— Начнём, — скорее себе, чем друзьям сказала ведьма. Символы с линией разом засветились тускло-белым светом и почти сразу полыхнули темно-оранжевым чадным пламенем. И таким же пламенем начали разгораться зашевелившиеся скелеты.
Погибшие дружинники поднимались. Сначала неуверенно и медленно, потом все более и более напоминая живых. И в то же время разительно от них отличаясь — пламя, разгоревшееся и в глазницах, определенно позволяло им видеть, а взгляды то и дело находили застывшую за линией троицу. Тут до печенок пробрало и парня, не то что оборотня. В глазах устроившей все это ведьмы стояли слезы, а губы беззвучно шептали что-то похожее на «простите».
Но вот бывшие княжеские дружинники все оказались на ногах, каждый подобрал кто меч, кто секиру — и тут они разом перевели взгляды на гидру. И, смыкая неровный круг, двинулись к месту, откуда она выбралась из-под земли. Дружно вскинули вдруг тоже занявшееся пламенем оружие — и принялись с размеренностью профессиональных дровосеков рубить.

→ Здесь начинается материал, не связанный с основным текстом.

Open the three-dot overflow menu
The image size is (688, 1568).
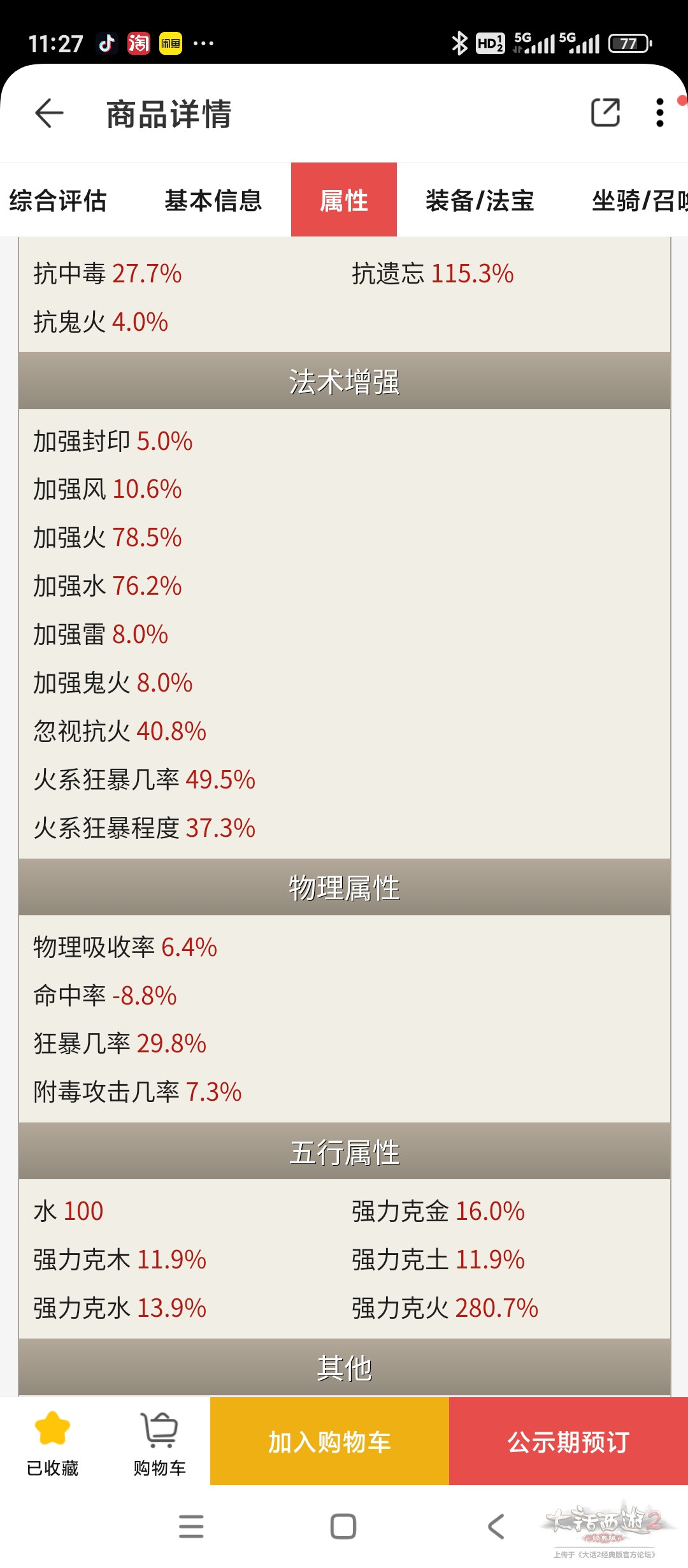660,113
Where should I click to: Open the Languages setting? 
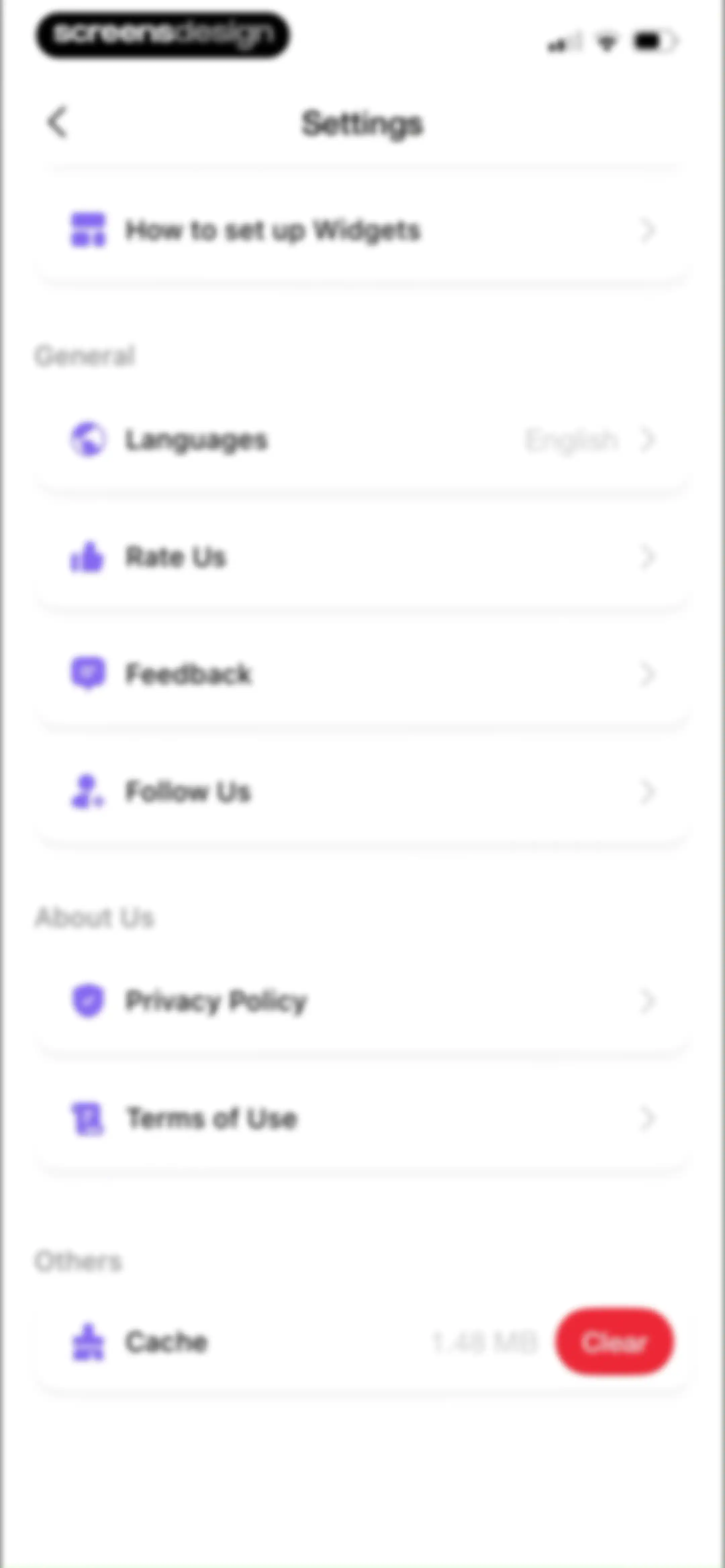[363, 440]
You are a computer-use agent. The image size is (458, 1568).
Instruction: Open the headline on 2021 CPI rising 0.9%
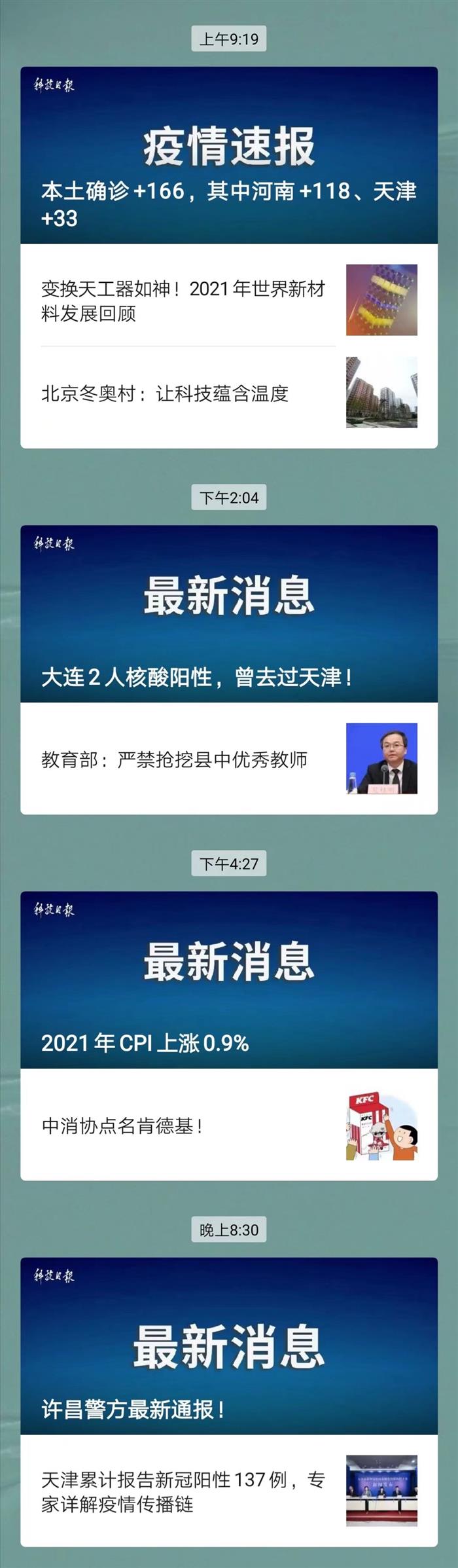pyautogui.click(x=228, y=982)
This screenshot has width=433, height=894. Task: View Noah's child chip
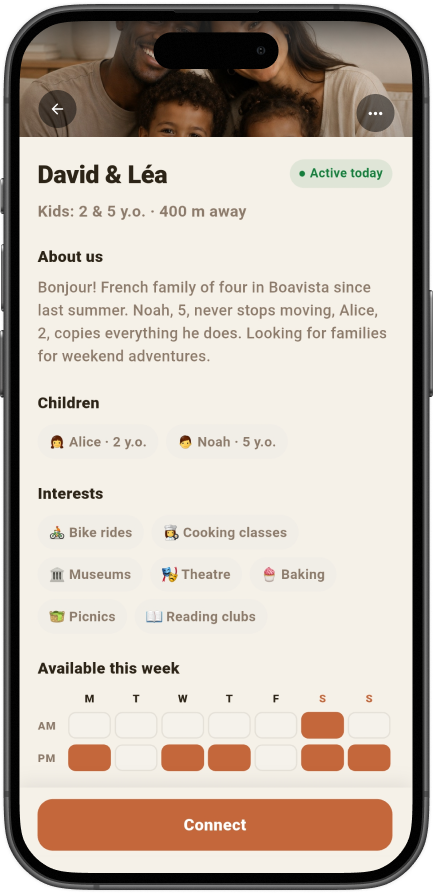pos(226,442)
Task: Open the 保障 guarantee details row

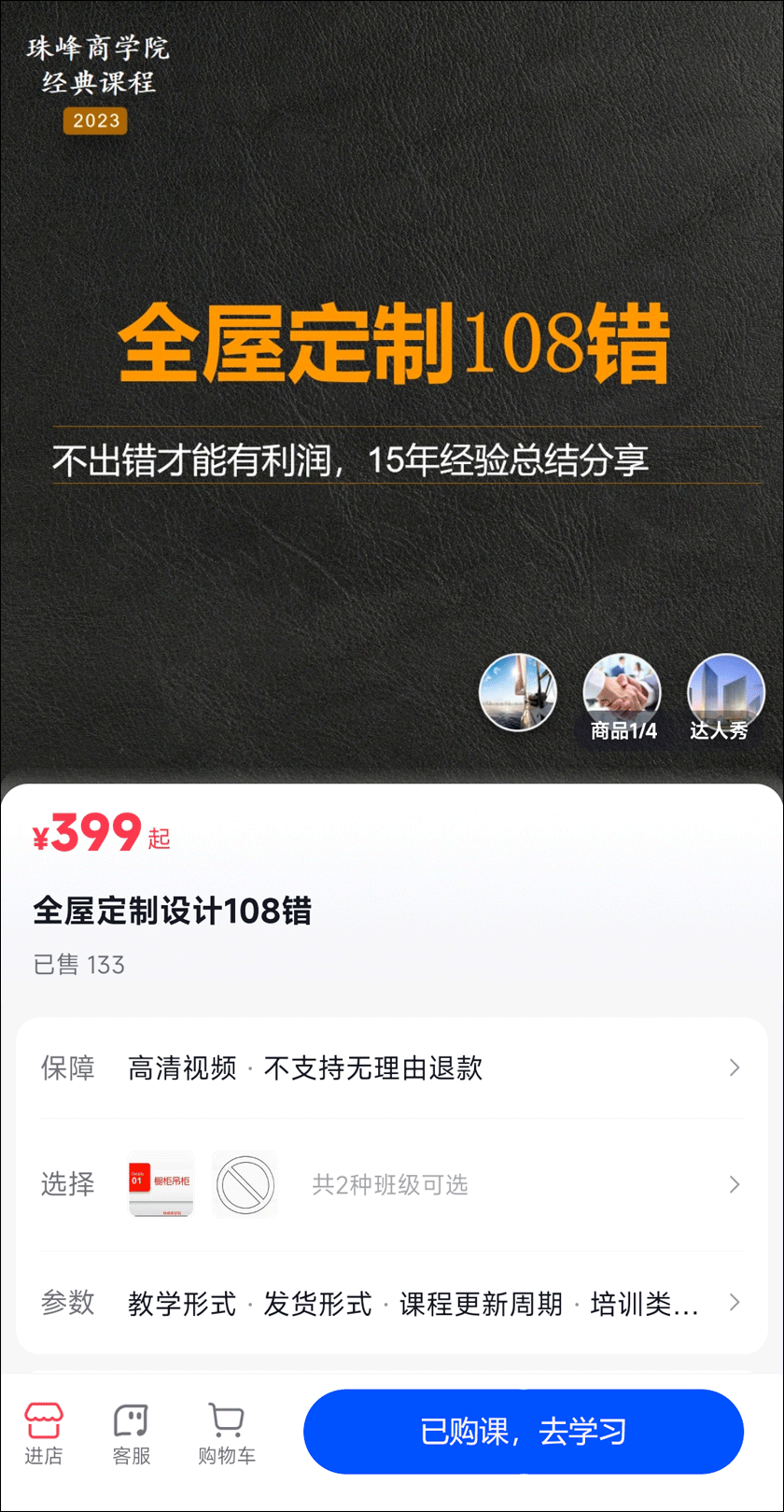Action: (392, 1067)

Сначала казалось — ничего не меняется, потом колоссальная нежить под напором вроде как таких крохотных букашек начала дергаться, извиваться. Все сильнее и сильнее — Куница и компания сами не заметили, как начали пятиться. Но гидра все равно сдалась неожиданно: взвилась вверх, выплевывая целый поток костей, перемешанных с языками такого же темно-оранжевого пламени — и молниеносно втянулась в свое логово. На том месте, где она до последнего пыталась кого-то поглотить, осталось три фигуры. Две кряжистые богатырские и одна… не такая кряжистая. Лишь только по каким-то чудом не потерявшим ярко-алый цвет штанам в ней угадывалось лицо княжеской крови. Золотой свет, теперь уже струящийся довольно тускло, исходил от меча в руках княжны.
Один из богатырей, оставшийся без противника, припал на колено — да так и завалился на бок. Второй тяжело оперся о топор на длинной рукояти. И только дочь князя закрутила головой (почему-то без шлема), пытаясь выискать причину отступления почти победившей нежити. И наткнулась глазами на пламенеющих скелетов.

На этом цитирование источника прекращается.